▶ [WHAT YOU NEED TO DO]: Would you copy each line of the records that includes the word "avatar"?

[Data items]
((

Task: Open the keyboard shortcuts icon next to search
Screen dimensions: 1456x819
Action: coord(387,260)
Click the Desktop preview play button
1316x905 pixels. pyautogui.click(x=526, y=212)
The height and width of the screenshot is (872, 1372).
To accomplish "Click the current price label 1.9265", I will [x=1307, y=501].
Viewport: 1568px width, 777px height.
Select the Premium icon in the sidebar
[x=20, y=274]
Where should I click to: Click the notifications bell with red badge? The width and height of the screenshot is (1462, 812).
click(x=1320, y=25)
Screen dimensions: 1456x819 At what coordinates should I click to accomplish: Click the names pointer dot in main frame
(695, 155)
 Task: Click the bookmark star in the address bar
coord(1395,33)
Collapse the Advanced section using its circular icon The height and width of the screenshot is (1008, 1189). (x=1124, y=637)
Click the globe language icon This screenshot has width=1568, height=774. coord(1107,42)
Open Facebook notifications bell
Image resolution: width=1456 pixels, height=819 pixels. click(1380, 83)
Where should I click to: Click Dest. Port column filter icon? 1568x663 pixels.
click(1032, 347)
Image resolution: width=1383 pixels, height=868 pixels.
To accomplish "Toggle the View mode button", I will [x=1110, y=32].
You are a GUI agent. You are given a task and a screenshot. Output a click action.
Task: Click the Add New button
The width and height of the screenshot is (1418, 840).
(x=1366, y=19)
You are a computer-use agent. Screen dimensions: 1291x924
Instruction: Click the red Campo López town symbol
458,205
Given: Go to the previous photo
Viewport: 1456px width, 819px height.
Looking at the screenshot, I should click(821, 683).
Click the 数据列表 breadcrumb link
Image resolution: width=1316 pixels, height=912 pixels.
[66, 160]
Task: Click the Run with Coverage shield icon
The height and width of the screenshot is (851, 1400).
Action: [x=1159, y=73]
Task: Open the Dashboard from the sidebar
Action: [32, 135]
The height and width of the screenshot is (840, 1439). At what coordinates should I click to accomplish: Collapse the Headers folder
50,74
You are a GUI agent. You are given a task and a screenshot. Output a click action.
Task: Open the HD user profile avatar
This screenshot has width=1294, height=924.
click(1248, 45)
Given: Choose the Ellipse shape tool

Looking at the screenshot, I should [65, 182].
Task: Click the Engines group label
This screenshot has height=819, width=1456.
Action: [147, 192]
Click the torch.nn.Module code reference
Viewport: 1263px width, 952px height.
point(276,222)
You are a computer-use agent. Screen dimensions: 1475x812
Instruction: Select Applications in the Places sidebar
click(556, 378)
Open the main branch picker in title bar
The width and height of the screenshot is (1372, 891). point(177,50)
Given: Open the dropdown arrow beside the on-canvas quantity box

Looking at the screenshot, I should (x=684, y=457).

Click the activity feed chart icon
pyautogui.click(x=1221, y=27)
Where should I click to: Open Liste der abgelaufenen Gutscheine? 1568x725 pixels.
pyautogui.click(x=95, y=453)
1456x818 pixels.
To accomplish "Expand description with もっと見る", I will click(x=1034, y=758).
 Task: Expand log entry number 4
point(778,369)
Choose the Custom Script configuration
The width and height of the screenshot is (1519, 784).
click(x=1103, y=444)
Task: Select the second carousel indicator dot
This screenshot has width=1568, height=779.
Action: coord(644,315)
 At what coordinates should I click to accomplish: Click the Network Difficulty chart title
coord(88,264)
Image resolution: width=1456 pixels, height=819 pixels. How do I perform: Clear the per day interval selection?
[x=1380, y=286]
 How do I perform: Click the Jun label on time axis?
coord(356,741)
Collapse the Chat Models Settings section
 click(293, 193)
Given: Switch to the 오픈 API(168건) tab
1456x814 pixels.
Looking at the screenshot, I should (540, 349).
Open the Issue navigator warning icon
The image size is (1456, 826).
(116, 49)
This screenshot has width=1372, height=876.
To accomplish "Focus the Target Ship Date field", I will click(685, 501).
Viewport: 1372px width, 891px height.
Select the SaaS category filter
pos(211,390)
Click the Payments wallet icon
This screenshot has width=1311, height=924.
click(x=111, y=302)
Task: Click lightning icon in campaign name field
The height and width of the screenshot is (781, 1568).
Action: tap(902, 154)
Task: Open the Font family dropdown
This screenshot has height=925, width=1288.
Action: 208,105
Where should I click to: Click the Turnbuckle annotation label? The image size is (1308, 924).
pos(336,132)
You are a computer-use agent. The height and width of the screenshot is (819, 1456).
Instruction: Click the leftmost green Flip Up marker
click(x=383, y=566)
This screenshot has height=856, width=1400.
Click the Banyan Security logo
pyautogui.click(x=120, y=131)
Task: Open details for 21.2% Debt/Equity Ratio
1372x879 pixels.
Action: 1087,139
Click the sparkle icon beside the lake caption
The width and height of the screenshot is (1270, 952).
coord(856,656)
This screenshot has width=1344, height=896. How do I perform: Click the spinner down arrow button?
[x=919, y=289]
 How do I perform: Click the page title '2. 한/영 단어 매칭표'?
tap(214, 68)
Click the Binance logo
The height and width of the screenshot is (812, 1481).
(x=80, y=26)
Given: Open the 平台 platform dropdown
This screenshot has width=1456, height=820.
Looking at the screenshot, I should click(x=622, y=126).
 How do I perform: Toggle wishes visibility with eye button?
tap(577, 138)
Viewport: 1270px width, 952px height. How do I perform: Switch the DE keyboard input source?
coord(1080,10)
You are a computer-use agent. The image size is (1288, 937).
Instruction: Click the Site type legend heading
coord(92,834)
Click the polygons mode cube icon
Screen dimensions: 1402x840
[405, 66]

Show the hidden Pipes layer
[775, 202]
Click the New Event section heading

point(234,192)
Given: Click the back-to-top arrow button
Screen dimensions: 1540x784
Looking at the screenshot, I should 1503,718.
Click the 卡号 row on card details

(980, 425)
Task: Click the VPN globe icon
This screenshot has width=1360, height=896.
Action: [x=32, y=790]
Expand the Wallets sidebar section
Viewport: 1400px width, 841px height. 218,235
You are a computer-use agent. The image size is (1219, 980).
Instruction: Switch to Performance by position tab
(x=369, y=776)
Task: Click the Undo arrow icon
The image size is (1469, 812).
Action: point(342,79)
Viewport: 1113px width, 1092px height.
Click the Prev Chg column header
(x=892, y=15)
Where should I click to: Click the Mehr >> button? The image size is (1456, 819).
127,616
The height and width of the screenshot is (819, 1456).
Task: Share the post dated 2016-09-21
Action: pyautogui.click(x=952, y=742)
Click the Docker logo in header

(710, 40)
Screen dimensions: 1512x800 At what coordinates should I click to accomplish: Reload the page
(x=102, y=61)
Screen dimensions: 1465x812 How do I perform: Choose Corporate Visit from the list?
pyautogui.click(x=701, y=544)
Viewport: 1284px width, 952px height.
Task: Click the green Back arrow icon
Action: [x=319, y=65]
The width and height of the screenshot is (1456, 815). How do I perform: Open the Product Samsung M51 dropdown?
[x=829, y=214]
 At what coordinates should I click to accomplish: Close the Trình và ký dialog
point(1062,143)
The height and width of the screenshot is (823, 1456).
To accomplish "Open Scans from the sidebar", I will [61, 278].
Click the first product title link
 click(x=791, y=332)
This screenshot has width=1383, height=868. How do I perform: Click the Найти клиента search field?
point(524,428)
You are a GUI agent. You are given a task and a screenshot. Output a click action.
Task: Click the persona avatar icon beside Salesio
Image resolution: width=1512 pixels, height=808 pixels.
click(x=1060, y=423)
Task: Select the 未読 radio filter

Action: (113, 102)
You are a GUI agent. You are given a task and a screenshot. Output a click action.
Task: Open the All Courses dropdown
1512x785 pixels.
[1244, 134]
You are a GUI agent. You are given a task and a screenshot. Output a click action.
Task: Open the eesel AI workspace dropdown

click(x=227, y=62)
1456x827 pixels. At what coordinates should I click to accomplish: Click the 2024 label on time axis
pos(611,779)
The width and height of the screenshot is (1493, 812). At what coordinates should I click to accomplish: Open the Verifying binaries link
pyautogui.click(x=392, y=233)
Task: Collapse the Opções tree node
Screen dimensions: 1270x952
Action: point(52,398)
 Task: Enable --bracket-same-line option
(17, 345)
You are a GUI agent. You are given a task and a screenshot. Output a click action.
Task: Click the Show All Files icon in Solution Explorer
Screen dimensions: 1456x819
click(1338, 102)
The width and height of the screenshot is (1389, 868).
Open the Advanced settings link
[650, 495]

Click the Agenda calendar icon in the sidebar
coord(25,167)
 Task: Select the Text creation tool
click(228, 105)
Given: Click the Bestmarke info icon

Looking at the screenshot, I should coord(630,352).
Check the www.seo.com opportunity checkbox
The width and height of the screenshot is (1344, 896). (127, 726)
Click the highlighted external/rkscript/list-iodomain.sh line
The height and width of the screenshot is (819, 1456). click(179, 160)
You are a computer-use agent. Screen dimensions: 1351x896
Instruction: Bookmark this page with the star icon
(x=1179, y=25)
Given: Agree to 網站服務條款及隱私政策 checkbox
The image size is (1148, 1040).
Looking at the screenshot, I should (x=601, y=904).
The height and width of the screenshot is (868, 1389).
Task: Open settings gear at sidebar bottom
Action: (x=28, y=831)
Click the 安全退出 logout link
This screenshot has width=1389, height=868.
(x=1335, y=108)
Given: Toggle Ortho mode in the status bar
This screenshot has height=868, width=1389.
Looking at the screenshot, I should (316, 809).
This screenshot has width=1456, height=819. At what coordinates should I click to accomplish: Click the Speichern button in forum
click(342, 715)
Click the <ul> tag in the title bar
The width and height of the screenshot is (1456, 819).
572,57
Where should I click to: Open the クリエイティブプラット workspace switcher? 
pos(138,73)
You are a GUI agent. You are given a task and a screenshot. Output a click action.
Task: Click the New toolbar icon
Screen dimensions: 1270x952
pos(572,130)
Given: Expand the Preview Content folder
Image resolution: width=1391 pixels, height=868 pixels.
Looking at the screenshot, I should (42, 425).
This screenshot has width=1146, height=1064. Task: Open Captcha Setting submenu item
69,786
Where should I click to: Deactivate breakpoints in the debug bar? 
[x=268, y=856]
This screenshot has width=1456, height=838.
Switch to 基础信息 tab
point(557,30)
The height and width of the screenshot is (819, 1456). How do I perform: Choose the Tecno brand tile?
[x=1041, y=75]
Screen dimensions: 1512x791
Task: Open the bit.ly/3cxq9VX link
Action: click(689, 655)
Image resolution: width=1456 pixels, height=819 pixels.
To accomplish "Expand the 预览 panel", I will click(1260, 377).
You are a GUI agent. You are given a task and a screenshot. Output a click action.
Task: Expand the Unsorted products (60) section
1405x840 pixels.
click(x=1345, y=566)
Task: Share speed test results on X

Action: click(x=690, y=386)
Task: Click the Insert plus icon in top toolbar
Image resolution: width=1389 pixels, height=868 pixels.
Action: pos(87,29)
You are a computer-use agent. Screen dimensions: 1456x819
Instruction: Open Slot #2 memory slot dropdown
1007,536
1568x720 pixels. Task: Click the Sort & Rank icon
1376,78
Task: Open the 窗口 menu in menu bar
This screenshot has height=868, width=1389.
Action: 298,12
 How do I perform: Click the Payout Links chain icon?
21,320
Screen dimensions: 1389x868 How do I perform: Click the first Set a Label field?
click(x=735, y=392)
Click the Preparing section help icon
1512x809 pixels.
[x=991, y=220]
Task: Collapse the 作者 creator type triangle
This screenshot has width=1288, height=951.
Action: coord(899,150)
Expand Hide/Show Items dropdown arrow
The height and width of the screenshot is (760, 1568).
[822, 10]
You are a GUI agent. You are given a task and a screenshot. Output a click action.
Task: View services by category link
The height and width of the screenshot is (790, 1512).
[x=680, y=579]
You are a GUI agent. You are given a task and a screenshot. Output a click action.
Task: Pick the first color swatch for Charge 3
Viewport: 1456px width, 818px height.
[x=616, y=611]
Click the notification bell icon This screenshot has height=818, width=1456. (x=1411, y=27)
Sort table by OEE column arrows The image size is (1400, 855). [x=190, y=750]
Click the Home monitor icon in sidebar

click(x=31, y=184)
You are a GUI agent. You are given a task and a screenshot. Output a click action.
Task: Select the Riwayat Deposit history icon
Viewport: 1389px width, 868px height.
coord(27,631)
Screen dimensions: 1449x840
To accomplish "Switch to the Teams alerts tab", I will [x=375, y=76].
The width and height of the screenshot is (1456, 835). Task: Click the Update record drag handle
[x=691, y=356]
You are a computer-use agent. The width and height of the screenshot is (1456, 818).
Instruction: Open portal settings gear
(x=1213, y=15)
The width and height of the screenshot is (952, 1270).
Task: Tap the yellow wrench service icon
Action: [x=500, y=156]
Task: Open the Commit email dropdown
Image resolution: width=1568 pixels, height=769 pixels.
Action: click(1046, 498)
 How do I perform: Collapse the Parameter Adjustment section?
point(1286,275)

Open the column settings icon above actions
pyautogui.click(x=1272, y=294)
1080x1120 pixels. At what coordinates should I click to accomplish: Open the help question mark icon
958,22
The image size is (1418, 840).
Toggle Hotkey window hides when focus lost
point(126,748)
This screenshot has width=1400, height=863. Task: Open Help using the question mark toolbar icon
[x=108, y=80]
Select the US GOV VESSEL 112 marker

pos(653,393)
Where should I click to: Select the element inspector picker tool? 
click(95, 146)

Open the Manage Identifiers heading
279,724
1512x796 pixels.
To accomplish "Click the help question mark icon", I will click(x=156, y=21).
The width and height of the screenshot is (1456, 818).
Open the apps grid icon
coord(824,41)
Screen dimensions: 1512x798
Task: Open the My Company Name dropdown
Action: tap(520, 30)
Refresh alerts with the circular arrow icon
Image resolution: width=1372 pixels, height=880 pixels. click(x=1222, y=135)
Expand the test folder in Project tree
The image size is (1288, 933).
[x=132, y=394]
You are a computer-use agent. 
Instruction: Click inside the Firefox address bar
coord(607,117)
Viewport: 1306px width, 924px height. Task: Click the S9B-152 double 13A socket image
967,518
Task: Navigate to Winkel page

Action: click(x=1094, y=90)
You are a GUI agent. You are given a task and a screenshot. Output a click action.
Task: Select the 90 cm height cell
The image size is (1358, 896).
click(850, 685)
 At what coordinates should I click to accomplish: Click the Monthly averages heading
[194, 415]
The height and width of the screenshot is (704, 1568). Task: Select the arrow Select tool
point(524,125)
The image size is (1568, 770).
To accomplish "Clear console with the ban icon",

))

▶ [WRITTEN SOLUTION]:
Task: Open the HD user profile avatar
Task: Click the persona avatar icon beside Salesio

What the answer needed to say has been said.